Избранное
Шрифт:
Я вполуха слушала, что там болтает Ангела про Эмиля: что он не занимается, не сдает экзаменов, задумал уйти из дома, говорит какие-то странные вещи, а папа очень сердится и кричит на него, велит не забывать, что он, Эмиль, - сын судьи и всякие пересуды могут им повредить, и вообще велит Эмилю с оглядкой выбирать себе друзей. Юдитка терзала рояль; Ангела совсем прижалась ко мне, обняла меня за шею. Она все еще шептала что-то про Эмиля, но тут я подняла голову и взглянула на нее с таким изумлением, что даже она что-то поняла; рука ее соскользнула с моей шеи. Она замолчала; я пробормотала что-то невнятное. Открылись ворота, вошла Эльза, неся полную корзину яблок для пирога. Я очень внимательно посмотрела на нее, и она показалась мне старухой - хотя до этого ей, конечно, было еще далеко; детям любая тридцатилетняя женщина кажется старухой; правда, и молодой ее тоже нельзя было назвать, эту прямую, как палка, женщину с неподвижным взглядом, смуглой кожей и строго поджатыми губами. У нее было какое-то «испанское» лицо - только более сухое, без той страстности, какая есть в испанках. Ей пошел бы высокий кружевной воротник и пурпурно-красное платье -
В тот вечер, перед сном, я играла Эльзу; потом, оставив игру, задумалась: а могла бы матушка, щадя мои чувства, всю жизнь молчать, как молчит тетя Илу; и я даже села в кровати с бьющимся сердцем: слишком уж было очевидно, что со мной никто и не подумал бы считаться, что матушку и отца заботило лишь то, как сохранить или вернуть другого, если другой захотел бы уйти, и что матушка, которая любит говорить о Моцарте и иногда надевает свой свадебный венец и руки у которой от постоянной игры мускулисты, как у мужчины, - уж она-то, не задумываясь, взяла бы топор и убила отца, а потом бы покончила с собой - если бы вдруг выяснилось, что отец ей изменяет.
Я прислушалась к тишине, которую нарушали только капли, падающие из крана в кухне. Я открыла дверь: мне вдруг захотелось быть поближе к родителям. Замерев, я стояла на пороге кухни. Вокруг была тишина - та особая говорящая тишина, которая по ночам лилась из их комнаты и которую я столько раз уже ощущала. Я затворила дверь. Мне стало стыдно, словно я подсматривала, как они спят.
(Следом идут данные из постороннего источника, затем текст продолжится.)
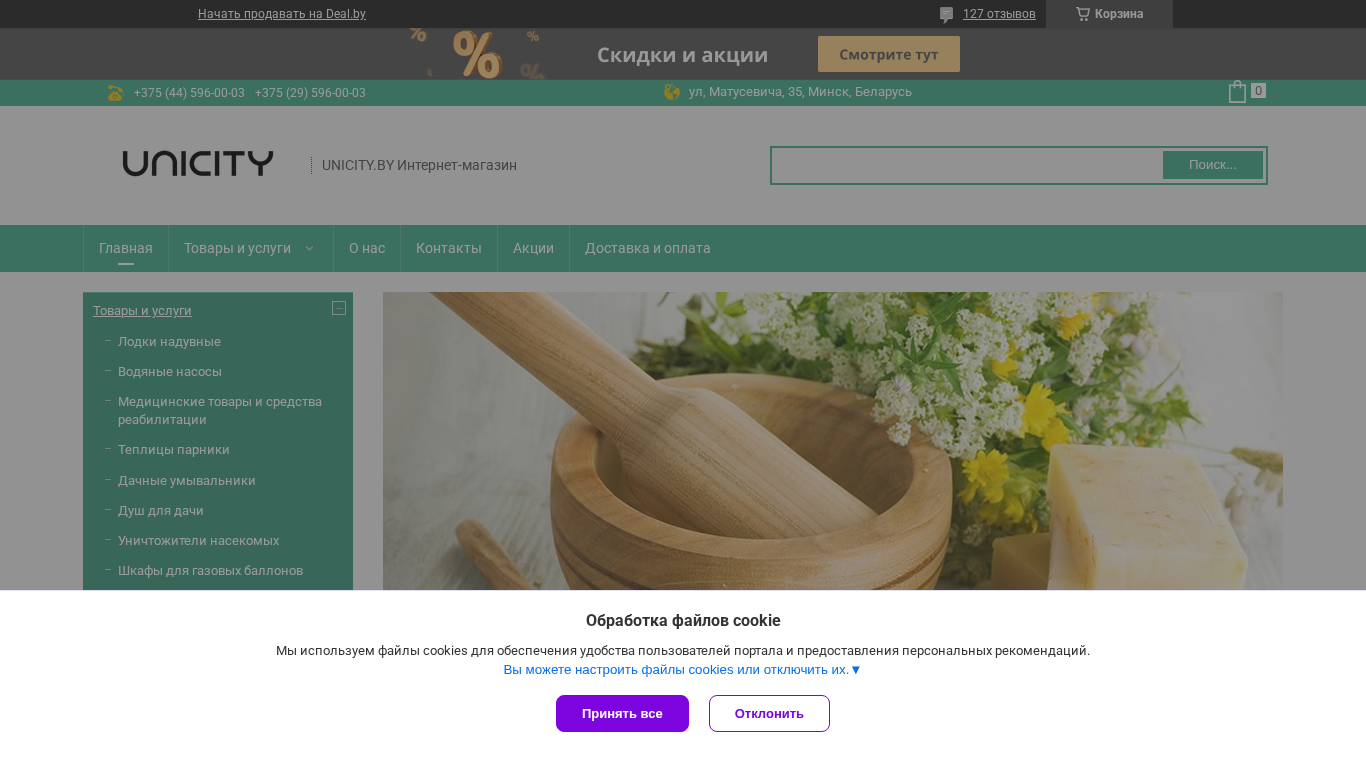Accept all cookies with Принять все
The height and width of the screenshot is (768, 1366).
[x=622, y=714]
У Амбруша еще горела свеча, и газовый фонарь на улице находился прямо напротив моего окна; когда я хотела читать в постели, мне не нужно было зажигать свет. Я очень люблю рассматривать юридические книги, особенно одну - историю права на французском языке: в ней красивые цветные картинки - ликторы, латинские гессеры, портрет Феодосия Великого, английские судьи на мешках с шерстью. Я легла с книгой в постель и стала играть - теперь уже лежа и мысленно, - что я судья и выношу смертный приговор Ангеле. И тут мне вспомнилось самое важное открытие сегодняшнего дня, которое чуть не позабылось за суетой и заботами об ужине. «Что это за мир, - шептала мне в ухо Ангела, - Эмиль всегда говорит, что это за мир, где судьи - такие люди, как папа. Почему, говорит, он не судит самого себя, по какому праву он вообще судит и выносит приговоры?… Вот как он говорит, - шептала Ангела под кустом бузины, - и не хочет учиться, не буду, говорит, юристом, и у него ужасные друзья, папе он сказал, что все равно все рухнет, придут бедняки и со всеми расправятся».
Я сидела в постели, книга сползла у меня с колен, я сидела выпрямившись, и на столе против кровати колебался отсвет свечи Амбруша. Амбруш пошел из комнаты - и с ним двинулся свет, на стене на одно мгновение была видна даже голова Амбруша и скользящая тень его руки, держащей подсвечник. И я снова ощутила, как зерна кукурузы впиваются мне в бедра и колени, и услышал тихий разговор; шепот Ангелы смешался с шепотом Кароя - и вдруг словно кто-то сдул завесу пыли перед «Тремя гусарами», завесу, поднимаемую по пятницам возвращающимся стадом, и я отчетливо увидела мотоцикл Эмиля, приближающийся со стороны шоссе: он останавливается, на окне в спальне колыхнулась занавеска, Эмиль вбегает в пивной зал, потом возвращается на улицу, бледное лицо его раскраснелось. Неожиданно, не напрягая памяти, я увидела и лицо девушки, которая сидела на мотоцикле позади Эмиля, она была в красной юбке и все поправляла ее, закрывая ноги, и не вошла в пивную, а выпила пиво, принесенное Эмилем, прямо на улице. Тогда, ночью, я поняла, что видела лицо этой девушки еще где-то, только не обратила на нее внимания, занятая другим; она была среди веселых рабочих с кожзавода, которых я видела на ярмарке в тот вечер, когда Юсти и господин Трнка вышли из дома на Кривой улице.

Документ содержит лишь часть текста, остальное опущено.